* [What the task requires] Put every line of the records below into a numbered list, leaving out the blank lines.
++++ Data provided
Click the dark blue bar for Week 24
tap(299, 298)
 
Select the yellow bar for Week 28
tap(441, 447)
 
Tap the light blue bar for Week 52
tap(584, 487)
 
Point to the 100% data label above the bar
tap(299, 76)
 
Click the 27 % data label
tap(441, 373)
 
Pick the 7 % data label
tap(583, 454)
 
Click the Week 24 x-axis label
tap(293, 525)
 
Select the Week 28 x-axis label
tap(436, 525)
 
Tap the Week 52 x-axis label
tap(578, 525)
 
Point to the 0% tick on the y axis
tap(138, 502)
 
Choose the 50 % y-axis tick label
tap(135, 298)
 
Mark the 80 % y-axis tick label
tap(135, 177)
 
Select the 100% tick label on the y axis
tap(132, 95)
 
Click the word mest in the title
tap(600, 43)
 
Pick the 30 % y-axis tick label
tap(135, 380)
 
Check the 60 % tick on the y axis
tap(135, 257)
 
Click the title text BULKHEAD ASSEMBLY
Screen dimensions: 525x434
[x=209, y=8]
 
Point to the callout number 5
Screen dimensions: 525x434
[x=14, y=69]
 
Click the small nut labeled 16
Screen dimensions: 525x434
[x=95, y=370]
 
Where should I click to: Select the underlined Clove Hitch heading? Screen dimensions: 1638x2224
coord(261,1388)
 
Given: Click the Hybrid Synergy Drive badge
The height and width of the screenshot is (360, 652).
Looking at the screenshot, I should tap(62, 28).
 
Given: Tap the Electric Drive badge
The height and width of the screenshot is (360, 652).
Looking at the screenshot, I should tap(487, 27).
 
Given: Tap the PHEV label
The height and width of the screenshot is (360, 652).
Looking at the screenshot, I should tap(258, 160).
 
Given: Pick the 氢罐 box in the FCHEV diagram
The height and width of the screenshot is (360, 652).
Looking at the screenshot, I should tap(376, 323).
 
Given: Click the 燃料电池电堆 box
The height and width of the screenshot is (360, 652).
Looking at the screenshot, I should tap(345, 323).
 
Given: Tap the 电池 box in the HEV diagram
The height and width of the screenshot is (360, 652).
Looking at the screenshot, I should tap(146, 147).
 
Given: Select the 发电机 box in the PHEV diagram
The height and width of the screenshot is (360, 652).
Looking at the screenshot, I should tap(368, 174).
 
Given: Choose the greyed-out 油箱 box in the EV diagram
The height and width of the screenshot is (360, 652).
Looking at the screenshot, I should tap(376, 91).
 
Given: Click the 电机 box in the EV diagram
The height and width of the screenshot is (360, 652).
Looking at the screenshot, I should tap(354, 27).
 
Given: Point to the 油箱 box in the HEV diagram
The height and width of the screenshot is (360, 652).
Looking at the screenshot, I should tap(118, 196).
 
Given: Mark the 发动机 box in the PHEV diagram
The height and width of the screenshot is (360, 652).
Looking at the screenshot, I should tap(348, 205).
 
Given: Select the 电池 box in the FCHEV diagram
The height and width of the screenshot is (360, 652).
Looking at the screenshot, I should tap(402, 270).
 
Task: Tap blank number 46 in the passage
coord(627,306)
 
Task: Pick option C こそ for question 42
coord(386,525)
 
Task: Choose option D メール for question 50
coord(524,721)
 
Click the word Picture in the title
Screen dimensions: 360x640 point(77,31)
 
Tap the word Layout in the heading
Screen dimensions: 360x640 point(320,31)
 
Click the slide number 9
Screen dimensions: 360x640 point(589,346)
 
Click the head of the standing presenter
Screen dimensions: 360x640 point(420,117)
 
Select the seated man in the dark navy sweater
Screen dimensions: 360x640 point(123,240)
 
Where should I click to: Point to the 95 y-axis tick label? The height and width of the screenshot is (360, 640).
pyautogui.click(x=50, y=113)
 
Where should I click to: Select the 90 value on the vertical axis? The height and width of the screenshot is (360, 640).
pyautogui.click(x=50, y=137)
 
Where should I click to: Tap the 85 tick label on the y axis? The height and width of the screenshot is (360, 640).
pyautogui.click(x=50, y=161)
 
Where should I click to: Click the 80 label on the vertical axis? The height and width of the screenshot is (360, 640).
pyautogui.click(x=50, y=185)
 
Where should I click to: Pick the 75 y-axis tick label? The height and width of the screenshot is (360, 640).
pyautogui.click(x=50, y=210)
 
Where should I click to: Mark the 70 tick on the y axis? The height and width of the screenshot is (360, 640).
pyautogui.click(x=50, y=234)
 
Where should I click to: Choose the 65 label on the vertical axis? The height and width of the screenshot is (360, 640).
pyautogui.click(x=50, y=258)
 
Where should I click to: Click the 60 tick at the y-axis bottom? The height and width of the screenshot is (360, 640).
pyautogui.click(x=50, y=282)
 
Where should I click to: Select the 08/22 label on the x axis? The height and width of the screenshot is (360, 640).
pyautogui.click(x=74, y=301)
++++++++
* [Task answer]
1. Click the dark blue bar for Week 24
2. tap(299, 298)
3. Select the yellow bar for Week 28
4. tap(441, 447)
5. Tap the light blue bar for Week 52
6. tap(584, 487)
7. Point to the 100% data label above the bar
8. tap(299, 76)
9. Click the 27 % data label
10. tap(441, 373)
11. Pick the 7 % data label
12. tap(583, 454)
13. Click the Week 24 x-axis label
14. tap(293, 525)
15. Select the Week 28 x-axis label
16. tap(436, 525)
17. Tap the Week 52 x-axis label
18. tap(578, 525)
19. Point to the 0% tick on the y axis
20. tap(138, 502)
21. Choose the 50 % y-axis tick label
22. tap(135, 298)
23. Mark the 80 % y-axis tick label
24. tap(135, 177)
25. Select the 100% tick label on the y axis
26. tap(132, 95)
27. Click the word mest in the title
28. tap(600, 43)
29. Pick the 30 % y-axis tick label
30. tap(135, 380)
31. Check the 60 % tick on the y axis
32. tap(135, 257)
33. Click the title text BULKHEAD ASSEMBLY
34. Screen dimensions: 525x434
35. [x=209, y=8]
36. Point to the callout number 5
37. Screen dimensions: 525x434
38. [x=14, y=69]
39. Click the small nut labeled 16
40. Screen dimensions: 525x434
41. [x=95, y=370]
42. Where should I click to: Select the underlined Clove Hitch heading? Screen dimensions: 1638x2224
43. coord(261,1388)
44. Given: Click the Hybrid Synergy Drive badge
45. The height and width of the screenshot is (360, 652).
46. Looking at the screenshot, I should tap(62, 28).
47. Given: Tap the Electric Drive badge
48. The height and width of the screenshot is (360, 652).
49. Looking at the screenshot, I should tap(487, 27).
50. Given: Tap the PHEV label
51. The height and width of the screenshot is (360, 652).
52. Looking at the screenshot, I should tap(258, 160).
53. Given: Pick the 氢罐 box in the FCHEV diagram
54. The height and width of the screenshot is (360, 652).
55. Looking at the screenshot, I should tap(376, 323).
56. Given: Click the 燃料电池电堆 box
57. The height and width of the screenshot is (360, 652).
58. Looking at the screenshot, I should tap(345, 323).
59. Given: Tap the 电池 box in the HEV diagram
60. The height and width of the screenshot is (360, 652).
61. Looking at the screenshot, I should tap(146, 147).
62. Given: Select the 发电机 box in the PHEV diagram
63. The height and width of the screenshot is (360, 652).
64. Looking at the screenshot, I should tap(368, 174).
65. Given: Choose the greyed-out 油箱 box in the EV diagram
66. The height and width of the screenshot is (360, 652).
67. Looking at the screenshot, I should tap(376, 91).
68. Given: Click the 电机 box in the EV diagram
69. The height and width of the screenshot is (360, 652).
70. Looking at the screenshot, I should tap(354, 27).
71. Given: Point to the 油箱 box in the HEV diagram
72. The height and width of the screenshot is (360, 652).
73. Looking at the screenshot, I should tap(118, 196).
74. Given: Mark the 发动机 box in the PHEV diagram
75. The height and width of the screenshot is (360, 652).
76. Looking at the screenshot, I should tap(348, 205).
77. Given: Select the 电池 box in the FCHEV diagram
78. The height and width of the screenshot is (360, 652).
79. Looking at the screenshot, I should tap(402, 270).
80. Task: Tap blank number 46 in the passage
81. coord(627,306)
82. Task: Pick option C こそ for question 42
83. coord(386,525)
84. Task: Choose option D メール for question 50
85. coord(524,721)
86. Click the word Picture in the title
87. Screen dimensions: 360x640 point(77,31)
88. Tap the word Layout in the heading
89. Screen dimensions: 360x640 point(320,31)
90. Click the slide number 9
91. Screen dimensions: 360x640 point(589,346)
92. Click the head of the standing presenter
93. Screen dimensions: 360x640 point(420,117)
94. Select the seated man in the dark navy sweater
95. Screen dimensions: 360x640 point(123,240)
96. Where should I click to: Point to the 95 y-axis tick label? The height and width of the screenshot is (360, 640).
97. pyautogui.click(x=50, y=113)
98. Where should I click to: Select the 90 value on the vertical axis? The height and width of the screenshot is (360, 640).
99. pyautogui.click(x=50, y=137)
100. Where should I click to: Tap the 85 tick label on the y axis? The height and width of the screenshot is (360, 640).
101. pyautogui.click(x=50, y=161)
102. Where should I click to: Click the 80 label on the vertical axis? The height and width of the screenshot is (360, 640).
103. pyautogui.click(x=50, y=185)
104. Where should I click to: Pick the 75 y-axis tick label? The height and width of the screenshot is (360, 640).
105. pyautogui.click(x=50, y=210)
106. Where should I click to: Mark the 70 tick on the y axis? The height and width of the screenshot is (360, 640).
107. pyautogui.click(x=50, y=234)
108. Where should I click to: Choose the 65 label on the vertical axis? The height and width of the screenshot is (360, 640).
109. pyautogui.click(x=50, y=258)
110. Where should I click to: Click the 60 tick at the y-axis bottom? The height and width of the screenshot is (360, 640).
111. pyautogui.click(x=50, y=282)
112. Where should I click to: Select the 08/22 label on the x axis? The height and width of the screenshot is (360, 640).
113. pyautogui.click(x=74, y=301)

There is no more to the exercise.